Penulis: Michael Reily
Editor: Ekarina
17/5/2018, 11.55 WIB

Kebijakan pemerintah terkait penambahan kuota impor beras  500 ribu ton menuai perdebatan di lingkup petani dan pedagang. Petani mempertanyakan data produksi beras dan padi, padahal sebelumnya Kementerian Pertanian menyebut stok beras surplus. Sedangkan pedagang menganggap  impor  masih dalam batas wajar asal tidak dilakukan saat musim panen.

Ketua Serikat Petani Indonesia (SPI) Henry Saragih menuturkan perhitungan impor beras semestinya mengacu pada data produksi nasional berbanding kebutuhan konsumsi . Namun dia menduga ada ketidakakuratan data produksi sehinga pada akhirnya memicu kebijakan penambahan impor beras.

“Tidak ada kepastian tentang data produksi kita, tapi Menteri Pertanian bilang surplus,” katanya kepada Katadata, Rabu (16/5).

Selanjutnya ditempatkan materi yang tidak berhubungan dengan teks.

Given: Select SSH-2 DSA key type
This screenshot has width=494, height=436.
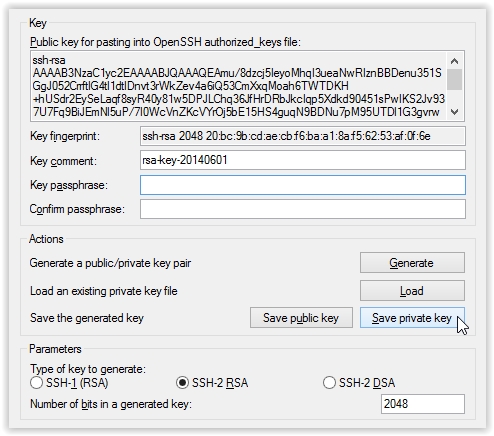Looking at the screenshot, I should point(329,383).
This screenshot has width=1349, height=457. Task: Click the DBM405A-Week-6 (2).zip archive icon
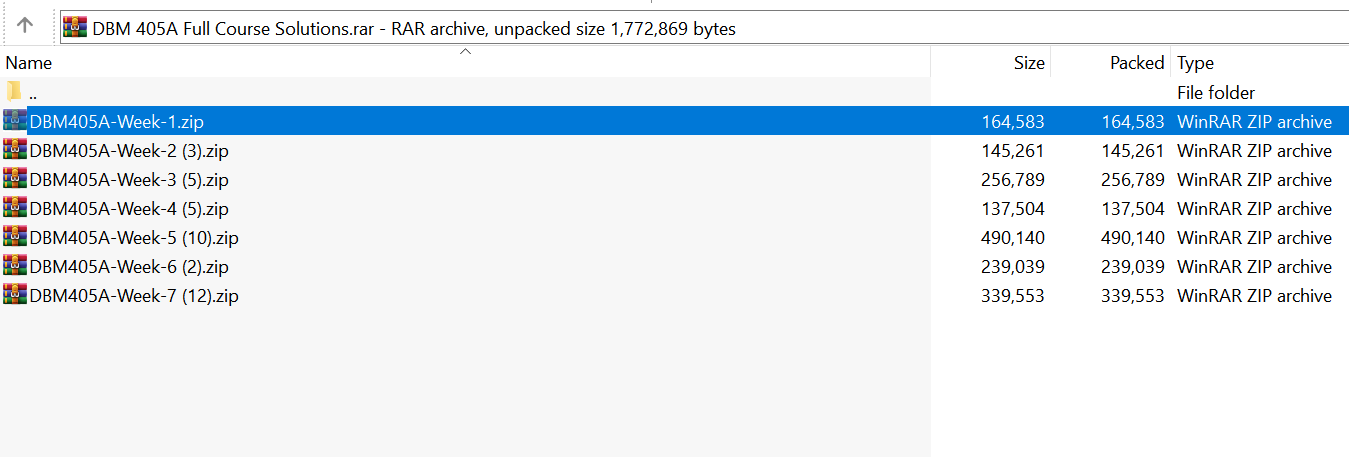click(x=15, y=267)
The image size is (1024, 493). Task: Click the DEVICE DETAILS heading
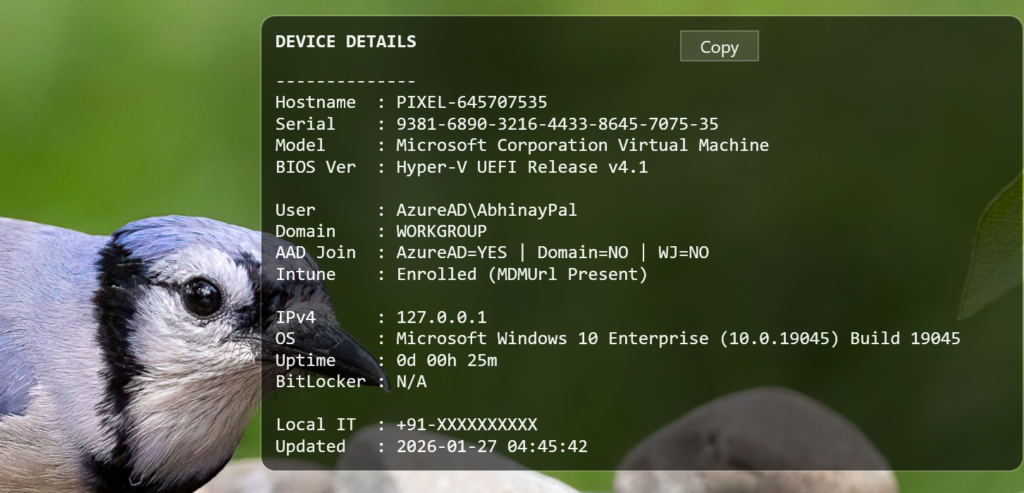coord(346,42)
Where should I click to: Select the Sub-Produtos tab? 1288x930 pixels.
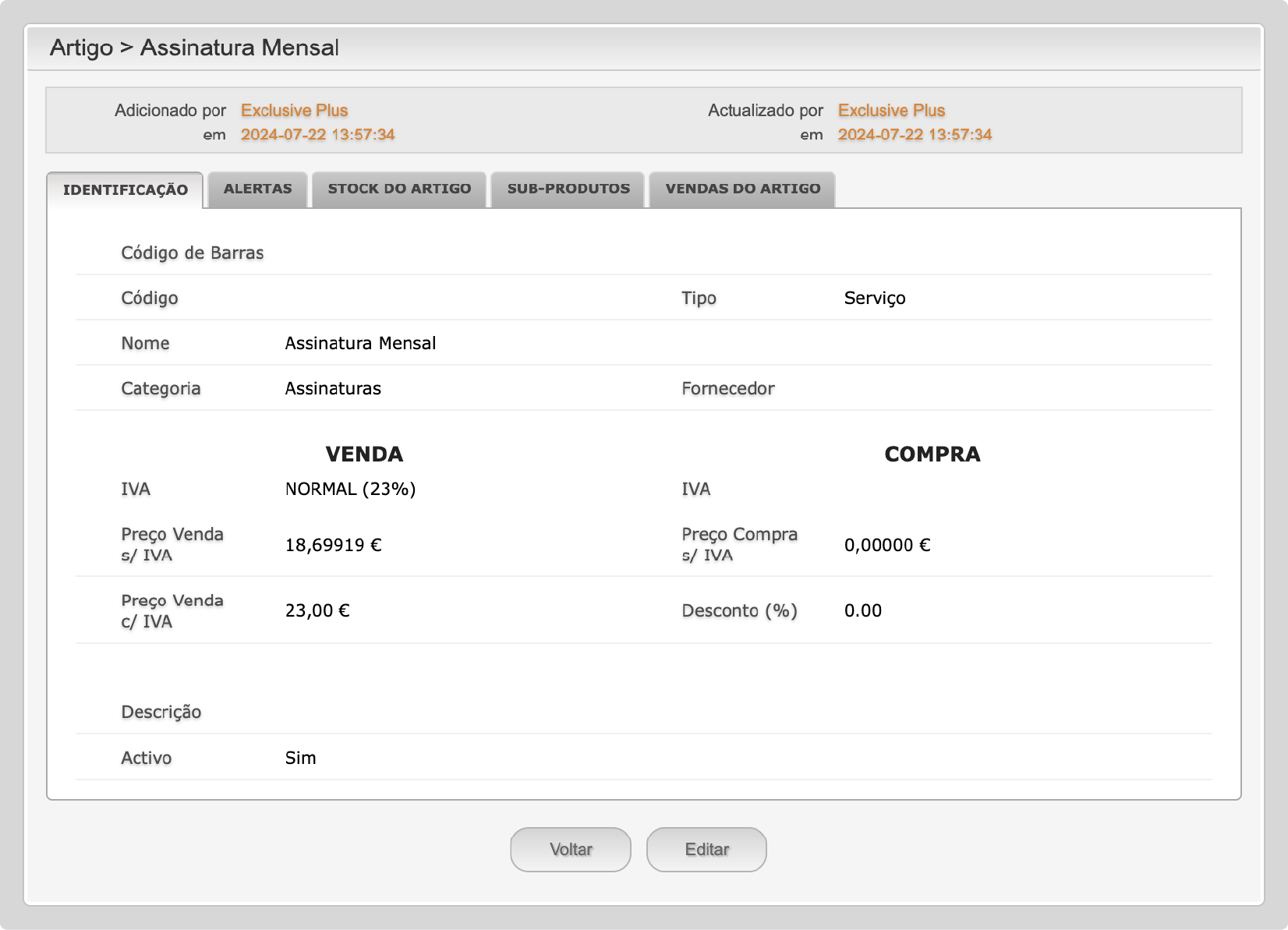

Sebelumnya Kepala Badan Ketahanan Pangan (BKP) Kementerian Pertanian Agung Hendriadi menuturkan, pasokan dan produksi beras telah berada di tingkat aman. 

Menurut perhitungan Kementan, dengan produktivitas padi sebesar 3 ton sampai 3,5 ton per hektare, maka produksi beras diprediksi bisa mencapai 3 juta sampai 3,5 juta ton.  Konsumsi nasional saat ini terhitung sebesar 2,5 juta ton per bulan.

Selain itu, pasokan beras juga diperkirakan aman karena stok beras di  gudang Bulog pada 16 Mei 2018 telah mencapai 1,28 juta ton dan masih ada lebih dari 40 ribu ton yang tersimpan di Pasar Induk Beras Cipinang. Karenanya, Kementan yakin dengan perhitungan stok tersebut bisa memenuhi kebutuhan beras masyarakat.

Namun perbedaan pernyataan  angka produksi dengan kebijakan impor tambahan menyebabkan serikat petani  cukup kebingungan, hingga  mengusulkan supaya Presiden Joko Widodo (Jokowi) megevaluasi kinerja Menteri Pertanian Amran Sulaiman. Pasalnya, banyak juga program Kementerian Pertanian yang dinilai tidak efektif dalam menjaga pasokan produksi.

(Baca : Kementan Sesalkan Keputusan Impor Beras Tambahan)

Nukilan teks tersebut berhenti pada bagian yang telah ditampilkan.